New malaria resistance problem

African mosquitoes are fast developing resistance to common insecticides – placing progress against malaria in jeopardy, researchers warned today.

Pest control chemicals play a vital role in making bed-nets effective.

Distributing these freely to families – along with access to new treatments – is credited with cutting rates of the killer disease.

The latest research in Senegal found a species of mosquito is developing growing resistance to several insecticides.

Alongside this, adults and teenagers proved more susceptible to infection – possibly because of having been successfully protected from it in childhood.

The study, in the village of Dielmo, tested the impact of bed-nets treated with the chemical deltamethrin. The research showed the project worked for two years – but after then there was resurgence of malaria to greater levels than before.

The researchers found that 37 per cent of mosquitoes of the Anopheles gambiae species were resistant to deltamethrin by 2010 and nearly half were resistant to another chemical pythethroid.

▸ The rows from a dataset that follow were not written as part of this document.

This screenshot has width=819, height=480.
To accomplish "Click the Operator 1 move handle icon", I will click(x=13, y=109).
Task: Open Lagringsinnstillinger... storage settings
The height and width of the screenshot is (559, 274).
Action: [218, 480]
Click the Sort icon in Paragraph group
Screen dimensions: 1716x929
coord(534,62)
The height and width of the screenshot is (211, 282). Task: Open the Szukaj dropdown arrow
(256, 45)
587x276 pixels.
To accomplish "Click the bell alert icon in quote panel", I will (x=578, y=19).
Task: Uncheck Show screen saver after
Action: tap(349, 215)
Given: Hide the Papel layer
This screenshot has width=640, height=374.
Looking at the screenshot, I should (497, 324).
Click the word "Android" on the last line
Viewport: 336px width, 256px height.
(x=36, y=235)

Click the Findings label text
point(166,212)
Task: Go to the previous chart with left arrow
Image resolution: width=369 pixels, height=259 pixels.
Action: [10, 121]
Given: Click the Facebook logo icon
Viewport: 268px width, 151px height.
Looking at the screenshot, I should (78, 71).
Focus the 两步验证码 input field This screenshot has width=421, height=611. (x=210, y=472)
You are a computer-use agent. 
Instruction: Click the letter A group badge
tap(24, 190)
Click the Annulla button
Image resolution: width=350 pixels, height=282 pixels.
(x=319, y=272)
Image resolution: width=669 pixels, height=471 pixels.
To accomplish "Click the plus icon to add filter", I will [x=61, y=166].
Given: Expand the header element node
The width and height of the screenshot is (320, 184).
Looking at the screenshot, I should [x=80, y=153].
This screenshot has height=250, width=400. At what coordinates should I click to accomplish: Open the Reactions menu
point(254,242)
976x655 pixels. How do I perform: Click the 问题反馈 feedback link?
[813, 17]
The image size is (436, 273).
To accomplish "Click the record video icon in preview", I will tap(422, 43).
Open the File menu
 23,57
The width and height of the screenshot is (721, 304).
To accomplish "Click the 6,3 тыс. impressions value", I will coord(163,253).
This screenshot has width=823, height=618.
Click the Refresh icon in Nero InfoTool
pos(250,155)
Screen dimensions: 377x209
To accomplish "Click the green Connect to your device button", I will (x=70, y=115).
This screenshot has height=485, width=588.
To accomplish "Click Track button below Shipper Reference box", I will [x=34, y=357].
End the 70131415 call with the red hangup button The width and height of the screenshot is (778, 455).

The findings are reported today in The Lancet Infectious Diseases.

Dr Jean-François Trape, of the Institut de Recherche pour le Développement, Dakar, Senegal, writes: "These findings are of great concern, since they support the idea that insecticide resistance might not permit a substantial decrease in malaria morbidity in many parts of Africa where A gambiae is the major vector and acquired clinical immunity is a key epidemiological factor."